Esto lleva a la segunda dimensión del contenido. Lo que aprendemos depende de las categorías de conocimiento que usamos para construir nuestras consultas. Las universidades desarrollaron estructuras departamentales específicas a lo largo del siglo XX que nos dieron las disciplinas que silo y fragmentan todo lo que hemos aprendido hasta ahora. Solo cuando volvemos a unir a Humpty Dumpty, como se intenta habitualmente en estudios de modelado y simulación, centros de investigación interdisciplinarios y proyectos colaborativos del mundo real, podemos ver que el contenido que usamos para aprender está demasiado roto para satisfacer nuestras necesidades.

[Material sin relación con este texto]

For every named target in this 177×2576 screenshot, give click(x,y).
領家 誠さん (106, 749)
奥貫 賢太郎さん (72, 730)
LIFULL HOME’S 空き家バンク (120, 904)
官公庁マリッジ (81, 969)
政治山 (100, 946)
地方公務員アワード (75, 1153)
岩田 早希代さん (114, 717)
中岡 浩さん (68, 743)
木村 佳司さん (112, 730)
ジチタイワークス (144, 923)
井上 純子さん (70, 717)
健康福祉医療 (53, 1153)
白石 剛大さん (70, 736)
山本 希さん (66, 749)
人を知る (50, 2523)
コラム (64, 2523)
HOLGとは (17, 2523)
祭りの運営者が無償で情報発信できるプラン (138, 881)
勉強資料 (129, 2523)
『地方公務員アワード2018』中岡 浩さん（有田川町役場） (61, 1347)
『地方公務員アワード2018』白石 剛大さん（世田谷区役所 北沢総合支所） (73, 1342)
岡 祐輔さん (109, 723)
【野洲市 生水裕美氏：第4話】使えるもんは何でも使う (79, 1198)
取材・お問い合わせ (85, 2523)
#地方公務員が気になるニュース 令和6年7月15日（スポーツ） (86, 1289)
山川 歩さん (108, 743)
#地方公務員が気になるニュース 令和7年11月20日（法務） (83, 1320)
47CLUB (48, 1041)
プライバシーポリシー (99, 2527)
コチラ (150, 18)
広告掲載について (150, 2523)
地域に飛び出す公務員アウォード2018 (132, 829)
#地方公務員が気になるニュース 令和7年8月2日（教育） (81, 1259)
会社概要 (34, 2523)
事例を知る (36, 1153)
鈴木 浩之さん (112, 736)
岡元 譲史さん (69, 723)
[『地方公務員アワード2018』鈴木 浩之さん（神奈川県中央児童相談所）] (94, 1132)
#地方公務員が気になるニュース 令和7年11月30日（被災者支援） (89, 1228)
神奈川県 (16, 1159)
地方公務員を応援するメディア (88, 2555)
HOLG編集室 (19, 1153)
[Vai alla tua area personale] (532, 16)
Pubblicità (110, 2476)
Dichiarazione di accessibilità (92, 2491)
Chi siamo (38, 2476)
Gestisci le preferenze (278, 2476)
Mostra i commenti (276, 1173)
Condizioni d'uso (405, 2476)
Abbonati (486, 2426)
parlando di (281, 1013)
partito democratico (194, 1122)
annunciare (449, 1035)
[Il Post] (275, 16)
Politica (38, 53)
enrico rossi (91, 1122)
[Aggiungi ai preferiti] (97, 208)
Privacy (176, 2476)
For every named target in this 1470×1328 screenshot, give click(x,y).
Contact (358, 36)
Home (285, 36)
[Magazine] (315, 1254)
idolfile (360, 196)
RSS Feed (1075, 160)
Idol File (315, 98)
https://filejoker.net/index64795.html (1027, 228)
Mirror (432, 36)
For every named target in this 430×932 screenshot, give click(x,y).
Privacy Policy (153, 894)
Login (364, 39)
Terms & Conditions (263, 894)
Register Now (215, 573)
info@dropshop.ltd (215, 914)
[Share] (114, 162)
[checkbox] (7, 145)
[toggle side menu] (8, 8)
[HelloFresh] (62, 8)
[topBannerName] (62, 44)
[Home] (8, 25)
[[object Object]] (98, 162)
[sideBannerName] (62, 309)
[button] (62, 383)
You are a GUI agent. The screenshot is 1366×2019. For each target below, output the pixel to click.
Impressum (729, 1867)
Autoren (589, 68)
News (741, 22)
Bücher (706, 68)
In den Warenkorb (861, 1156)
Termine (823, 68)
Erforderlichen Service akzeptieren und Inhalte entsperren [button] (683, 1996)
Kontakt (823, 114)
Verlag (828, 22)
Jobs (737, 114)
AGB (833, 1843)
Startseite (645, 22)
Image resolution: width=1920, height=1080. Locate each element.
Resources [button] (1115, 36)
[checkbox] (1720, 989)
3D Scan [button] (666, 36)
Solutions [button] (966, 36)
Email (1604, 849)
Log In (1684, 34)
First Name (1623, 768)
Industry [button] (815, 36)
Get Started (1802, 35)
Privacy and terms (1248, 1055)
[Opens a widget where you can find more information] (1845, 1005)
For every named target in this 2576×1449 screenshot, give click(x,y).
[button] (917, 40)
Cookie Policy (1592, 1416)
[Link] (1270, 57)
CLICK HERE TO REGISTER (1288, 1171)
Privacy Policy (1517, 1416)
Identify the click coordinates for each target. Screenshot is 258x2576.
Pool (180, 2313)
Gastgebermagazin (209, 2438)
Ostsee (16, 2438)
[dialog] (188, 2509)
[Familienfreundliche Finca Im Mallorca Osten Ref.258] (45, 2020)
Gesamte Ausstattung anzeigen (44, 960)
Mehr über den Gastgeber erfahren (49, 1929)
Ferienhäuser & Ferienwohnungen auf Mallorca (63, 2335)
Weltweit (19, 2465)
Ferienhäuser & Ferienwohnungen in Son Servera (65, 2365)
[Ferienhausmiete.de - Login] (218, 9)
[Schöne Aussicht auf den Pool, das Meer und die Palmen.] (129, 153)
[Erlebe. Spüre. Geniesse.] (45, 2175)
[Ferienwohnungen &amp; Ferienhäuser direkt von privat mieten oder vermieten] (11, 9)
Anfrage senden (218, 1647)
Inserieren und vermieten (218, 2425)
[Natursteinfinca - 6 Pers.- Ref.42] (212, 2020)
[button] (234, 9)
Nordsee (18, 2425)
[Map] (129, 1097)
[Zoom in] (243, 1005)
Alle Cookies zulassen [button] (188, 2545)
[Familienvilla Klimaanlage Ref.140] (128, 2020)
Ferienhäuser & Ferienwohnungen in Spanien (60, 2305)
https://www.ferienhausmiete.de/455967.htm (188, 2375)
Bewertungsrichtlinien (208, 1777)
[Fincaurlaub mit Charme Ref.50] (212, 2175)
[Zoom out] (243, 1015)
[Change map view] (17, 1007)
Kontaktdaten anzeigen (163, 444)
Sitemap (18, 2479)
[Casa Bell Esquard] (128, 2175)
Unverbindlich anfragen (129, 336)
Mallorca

Es por eso que debemos asumir el Gran Desafío de la Síntesis del Conocimiento. No más pretender que existen límites entre las ciencias "duras" y "blandas". O que las ciencias sociales y la biología son diferentes, cuando en realidad todas estudian los comportamientos de las criaturas vivientes que forman parte de la red singular de la vida en la Tierra. Nuestro conocimiento se ha fragmentado porque aceptamos la ilusión de que sus partes estaban separadas entre sí. Eso no solo no es científico, sino que es profundamente peligroso cuando se vive en tiempos como estos.

Nuestros problemas son sistémicos y holísticos. Por lo tanto, nuestros caminos para abordarlos también deben ser sistémicos y holísticos. No podemos seguir dejando que el contenido de nuestras universidades permanezca fragmentado al preparar a los estudiantes para una vorágine de interdependencias catastróficas en el mundo que les rodea. Afortunadamente, los complejos desafíos de la sostenibilidad bioregional requieren exactamente este tipo de síntesis.

Cuando comenzamos a tratar a las universidades como basadas en el lugar y contextualizadas, vemos que debemos establecer iniciativas en todo el campus que unan el conocimiento de las artes, las ciencias, la ingeniería y las humanidades para hacer nuestros mejores intentos de "sostenibilidad" en la sostenibilidad regional. He estado pensando en el poder transformador de las universidades de concesión de tierras en los Estados Unidos como una expresión concreta de este potencial. Cuando asistí a la escuela de posgrado en la Universidad de Illinois, me sorprendió lo profundamente integradoras que eran sus ciencias agrícolas en el Departamento de Gestión de Recursos Naturales en ese momento (hace aproximadamente 15 años).

Vaya a cualquier otra universidad de concesión de tierras, en el sistema de California, en el estado de Oregon, en Boise o en todo el continente en la Universidad de Maine, y verá centros y laboratorios establecidos para abordar los desafíos sociales y ecológicos en sus propios patios traseros. Lo que se necesita ahora no es comenzar este trabajo, sino catalizarlo y conducirlo a niveles de capacidad mucho más altos.

Esta es una tarea para la evolución cultural aplicada. Solo se puede hacer entendiendo cómo los humanos crean confianza, trabajan bien en grupos, usan herramientas para lograr objetivos que de otro modo serían inalcanzables y otras cosas que los estudios culturales evolutivos tienen para ofrecer. Mis colegas y yo nos proponemos hacer nuestra parte en este dominio. Pero no podemos hacerlo solos.

Solo al alcanzar el nivel de redes malladas en muchos lugares, incluso será posible intentar la sostenibilidad a escala planetaria. Lo que sostengo aquí es que las universidades pueden convertirse en plataformas de asociación en ciudades de todo el mundo. Pueden declarar una misión de que sus campus trabajarán en estrecha colaboración con socios locales y regionales para impulsar el cambio socioecológico hacia la salud y la resiliencia. Y deben hacerlo como parte de redes cada vez más globales que apuntan a objetivos globales que deben cumplirse simultáneamente para que los esfuerzos locales tengan éxito.

Esto será más difícil de lo que se haya intentado en la larga y gloriosa historia de nuestra especie. Y ahora es el momento de arremangarnos las mangas.

¡Adelante, compañeros humanos!

Joe Brewer es el director ejecutivo del Centro para la Evolución Cultural Aplicada. Participe suscribiéndose a nuestro boletín y considere hacer una donación para apoyar nuestro trabajo.